The apple trees in this photo are all the same age and rootstock, but the maniac on the left that is three times the size of the others and loaded with apples is Dorsett Golden. Not only is it loaded with apples, it is shooting out branches all over the place that will have fruiting spurs growing on them by the end of summer. Just for good measure it will bear a second crop of apples in the fall.
Dorsett golden grew from a seed in the Bahamas, and is quite content to fruit with no chilling at all. It is reported to have been a seedling of Golden Delicious, but the University of Florida, who imported the variety into the USA, suspects that this is false. They surmise that it grew from an apple that somehow made it to the Bahamas from Kibbutz Ein Shemer in Israel, where Abba Stein was busy crossing a local Arab crab Red Hadassya with Golden Delicious, which resulted in another wonderful variety called Anna. This offspring may have resembled Golden Delicious, which would account for the confusion.
Regardless of the origin, it is wonderful quality; crisp, sweet, a bit of spice, and holds up OK for baking. We like it chopped up in home-made ice cream. It is popular in the tropics, both in it’s own right and as a pollinator for Anna. It is strange that here is an outstanding apple that can feed half the world, but traditional apple growing regions cannot grow it; it blossoms in January and is invariably blossom-damaged by frost.

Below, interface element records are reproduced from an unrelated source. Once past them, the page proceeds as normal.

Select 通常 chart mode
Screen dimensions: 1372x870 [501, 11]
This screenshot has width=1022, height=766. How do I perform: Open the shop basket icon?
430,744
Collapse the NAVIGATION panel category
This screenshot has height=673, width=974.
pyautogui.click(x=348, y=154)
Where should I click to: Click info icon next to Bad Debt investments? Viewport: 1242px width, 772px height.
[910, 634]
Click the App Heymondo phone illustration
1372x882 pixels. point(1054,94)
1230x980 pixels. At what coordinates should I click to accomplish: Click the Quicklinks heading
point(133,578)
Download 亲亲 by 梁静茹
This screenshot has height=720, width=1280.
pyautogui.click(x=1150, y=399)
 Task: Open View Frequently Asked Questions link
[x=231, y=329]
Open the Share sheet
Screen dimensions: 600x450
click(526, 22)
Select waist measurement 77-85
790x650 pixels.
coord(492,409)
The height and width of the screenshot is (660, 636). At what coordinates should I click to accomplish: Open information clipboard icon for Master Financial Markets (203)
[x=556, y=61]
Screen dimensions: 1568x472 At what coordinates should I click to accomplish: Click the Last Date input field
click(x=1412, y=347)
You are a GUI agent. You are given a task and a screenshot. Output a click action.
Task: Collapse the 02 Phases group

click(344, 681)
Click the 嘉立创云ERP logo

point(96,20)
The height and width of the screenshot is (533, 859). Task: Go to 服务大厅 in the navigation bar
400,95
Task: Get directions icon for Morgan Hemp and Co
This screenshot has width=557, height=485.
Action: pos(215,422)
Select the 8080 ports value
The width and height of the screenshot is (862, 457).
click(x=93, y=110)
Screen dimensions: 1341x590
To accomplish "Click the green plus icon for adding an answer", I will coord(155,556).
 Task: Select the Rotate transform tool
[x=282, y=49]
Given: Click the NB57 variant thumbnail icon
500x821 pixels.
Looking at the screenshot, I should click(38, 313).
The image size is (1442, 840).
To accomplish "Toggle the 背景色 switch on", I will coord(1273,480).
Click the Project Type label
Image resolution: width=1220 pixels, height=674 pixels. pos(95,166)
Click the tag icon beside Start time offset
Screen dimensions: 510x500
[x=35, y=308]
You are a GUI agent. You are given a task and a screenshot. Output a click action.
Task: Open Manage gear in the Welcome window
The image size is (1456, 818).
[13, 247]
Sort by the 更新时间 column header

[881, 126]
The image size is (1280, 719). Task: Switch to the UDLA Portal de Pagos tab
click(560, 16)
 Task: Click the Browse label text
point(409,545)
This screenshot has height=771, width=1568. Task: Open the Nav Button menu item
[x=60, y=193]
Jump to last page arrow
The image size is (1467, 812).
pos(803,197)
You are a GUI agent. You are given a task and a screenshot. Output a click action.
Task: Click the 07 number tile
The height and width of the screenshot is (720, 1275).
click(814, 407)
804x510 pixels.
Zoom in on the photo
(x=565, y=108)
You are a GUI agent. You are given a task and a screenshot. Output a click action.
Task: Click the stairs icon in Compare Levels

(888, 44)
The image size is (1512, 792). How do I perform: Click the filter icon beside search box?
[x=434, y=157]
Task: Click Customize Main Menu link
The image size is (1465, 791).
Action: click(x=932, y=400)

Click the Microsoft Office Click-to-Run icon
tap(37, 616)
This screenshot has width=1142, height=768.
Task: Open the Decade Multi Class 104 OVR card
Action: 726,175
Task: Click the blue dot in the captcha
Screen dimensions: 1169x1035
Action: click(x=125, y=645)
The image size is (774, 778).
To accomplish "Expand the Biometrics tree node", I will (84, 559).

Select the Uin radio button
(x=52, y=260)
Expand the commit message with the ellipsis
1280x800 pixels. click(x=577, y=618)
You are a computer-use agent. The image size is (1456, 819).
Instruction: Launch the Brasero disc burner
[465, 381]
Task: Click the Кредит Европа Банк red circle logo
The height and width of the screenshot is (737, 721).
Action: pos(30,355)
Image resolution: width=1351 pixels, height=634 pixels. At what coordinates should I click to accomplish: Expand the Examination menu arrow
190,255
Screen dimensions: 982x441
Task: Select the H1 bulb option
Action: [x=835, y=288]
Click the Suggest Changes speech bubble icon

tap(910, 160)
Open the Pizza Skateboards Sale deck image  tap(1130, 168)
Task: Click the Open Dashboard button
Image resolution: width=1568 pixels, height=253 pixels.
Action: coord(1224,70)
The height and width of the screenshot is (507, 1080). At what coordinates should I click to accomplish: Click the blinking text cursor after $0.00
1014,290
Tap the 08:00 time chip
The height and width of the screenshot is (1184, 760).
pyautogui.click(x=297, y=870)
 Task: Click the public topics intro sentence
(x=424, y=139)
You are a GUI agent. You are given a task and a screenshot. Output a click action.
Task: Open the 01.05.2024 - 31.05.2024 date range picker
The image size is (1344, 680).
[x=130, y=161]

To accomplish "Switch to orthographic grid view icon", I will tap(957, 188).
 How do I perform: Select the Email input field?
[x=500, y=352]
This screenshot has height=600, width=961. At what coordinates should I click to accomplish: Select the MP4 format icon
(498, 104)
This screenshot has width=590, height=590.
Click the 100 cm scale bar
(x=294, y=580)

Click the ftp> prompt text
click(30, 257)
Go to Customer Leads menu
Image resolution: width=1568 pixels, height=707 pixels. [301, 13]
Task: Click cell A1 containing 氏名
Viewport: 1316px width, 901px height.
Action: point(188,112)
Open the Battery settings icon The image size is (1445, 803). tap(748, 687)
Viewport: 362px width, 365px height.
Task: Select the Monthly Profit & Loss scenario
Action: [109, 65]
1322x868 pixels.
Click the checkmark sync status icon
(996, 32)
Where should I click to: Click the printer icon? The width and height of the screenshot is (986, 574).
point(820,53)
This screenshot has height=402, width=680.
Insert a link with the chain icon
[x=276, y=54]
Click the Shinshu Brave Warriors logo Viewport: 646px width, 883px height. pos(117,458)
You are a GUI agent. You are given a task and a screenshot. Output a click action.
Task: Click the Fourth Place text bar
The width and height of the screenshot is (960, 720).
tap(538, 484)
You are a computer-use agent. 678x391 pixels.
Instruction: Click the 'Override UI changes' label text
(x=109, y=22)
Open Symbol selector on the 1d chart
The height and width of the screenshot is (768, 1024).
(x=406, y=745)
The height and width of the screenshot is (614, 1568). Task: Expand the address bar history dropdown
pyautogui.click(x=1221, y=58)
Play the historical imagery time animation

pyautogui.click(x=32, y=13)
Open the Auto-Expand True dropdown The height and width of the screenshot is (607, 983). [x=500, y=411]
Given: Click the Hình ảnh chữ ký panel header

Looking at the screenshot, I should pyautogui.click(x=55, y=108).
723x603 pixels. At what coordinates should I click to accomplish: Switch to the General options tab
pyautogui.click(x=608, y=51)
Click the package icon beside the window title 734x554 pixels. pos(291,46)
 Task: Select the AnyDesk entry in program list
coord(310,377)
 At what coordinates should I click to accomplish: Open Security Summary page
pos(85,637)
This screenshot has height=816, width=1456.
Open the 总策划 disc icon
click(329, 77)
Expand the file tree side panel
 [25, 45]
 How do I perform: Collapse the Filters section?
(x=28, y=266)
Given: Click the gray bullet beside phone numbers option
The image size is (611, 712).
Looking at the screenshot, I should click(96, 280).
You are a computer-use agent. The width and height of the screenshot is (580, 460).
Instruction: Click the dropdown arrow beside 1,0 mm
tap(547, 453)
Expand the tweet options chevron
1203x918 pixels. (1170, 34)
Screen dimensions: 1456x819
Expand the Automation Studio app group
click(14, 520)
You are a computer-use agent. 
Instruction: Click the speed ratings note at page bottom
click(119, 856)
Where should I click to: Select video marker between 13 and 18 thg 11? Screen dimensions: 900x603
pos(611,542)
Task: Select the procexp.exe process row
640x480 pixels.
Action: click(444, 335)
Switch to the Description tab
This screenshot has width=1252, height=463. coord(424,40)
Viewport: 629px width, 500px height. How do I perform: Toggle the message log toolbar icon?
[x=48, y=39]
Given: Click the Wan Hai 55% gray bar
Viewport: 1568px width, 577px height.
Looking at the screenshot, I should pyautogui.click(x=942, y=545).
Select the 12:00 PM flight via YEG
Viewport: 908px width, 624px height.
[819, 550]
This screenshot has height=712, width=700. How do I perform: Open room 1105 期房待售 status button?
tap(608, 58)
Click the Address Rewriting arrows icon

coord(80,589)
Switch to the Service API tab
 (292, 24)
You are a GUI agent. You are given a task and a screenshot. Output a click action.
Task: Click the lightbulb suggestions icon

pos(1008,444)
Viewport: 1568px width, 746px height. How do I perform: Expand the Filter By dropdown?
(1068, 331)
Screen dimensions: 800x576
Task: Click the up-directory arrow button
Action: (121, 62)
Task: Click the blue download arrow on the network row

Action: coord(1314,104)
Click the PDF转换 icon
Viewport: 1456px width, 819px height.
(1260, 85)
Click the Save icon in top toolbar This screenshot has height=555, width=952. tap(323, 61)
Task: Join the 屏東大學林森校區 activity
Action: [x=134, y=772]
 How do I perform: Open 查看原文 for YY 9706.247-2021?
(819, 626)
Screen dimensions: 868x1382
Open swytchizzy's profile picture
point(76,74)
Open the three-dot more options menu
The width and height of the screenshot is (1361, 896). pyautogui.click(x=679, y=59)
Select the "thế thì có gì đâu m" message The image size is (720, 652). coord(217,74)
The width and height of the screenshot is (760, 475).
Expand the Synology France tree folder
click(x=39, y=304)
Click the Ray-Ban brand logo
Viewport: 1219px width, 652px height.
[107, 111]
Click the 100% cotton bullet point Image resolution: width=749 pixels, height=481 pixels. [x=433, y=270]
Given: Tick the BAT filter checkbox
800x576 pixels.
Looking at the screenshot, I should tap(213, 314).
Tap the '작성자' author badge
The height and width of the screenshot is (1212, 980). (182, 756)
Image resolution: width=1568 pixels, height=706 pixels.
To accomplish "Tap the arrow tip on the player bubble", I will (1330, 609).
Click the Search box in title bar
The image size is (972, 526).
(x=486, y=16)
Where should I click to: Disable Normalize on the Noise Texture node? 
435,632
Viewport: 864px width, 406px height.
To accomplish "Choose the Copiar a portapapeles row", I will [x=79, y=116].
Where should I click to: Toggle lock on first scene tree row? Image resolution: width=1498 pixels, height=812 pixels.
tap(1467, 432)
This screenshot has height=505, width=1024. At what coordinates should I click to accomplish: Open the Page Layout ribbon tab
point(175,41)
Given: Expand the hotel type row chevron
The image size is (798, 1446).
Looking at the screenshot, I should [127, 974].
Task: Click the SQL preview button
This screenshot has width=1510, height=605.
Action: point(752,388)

We grafted a couple on seedling rootstock and planted them at schools, where they are bound to provide enough apples to feed the entire student population. The tree is a lesson in giving; it explodes in blossoms, sets a heavy crop of fruit reliably each year (twice a year in fact), and still manages to gain two to three feet of growth each year. It is a gift from God that we hope to send to many more places on this earth.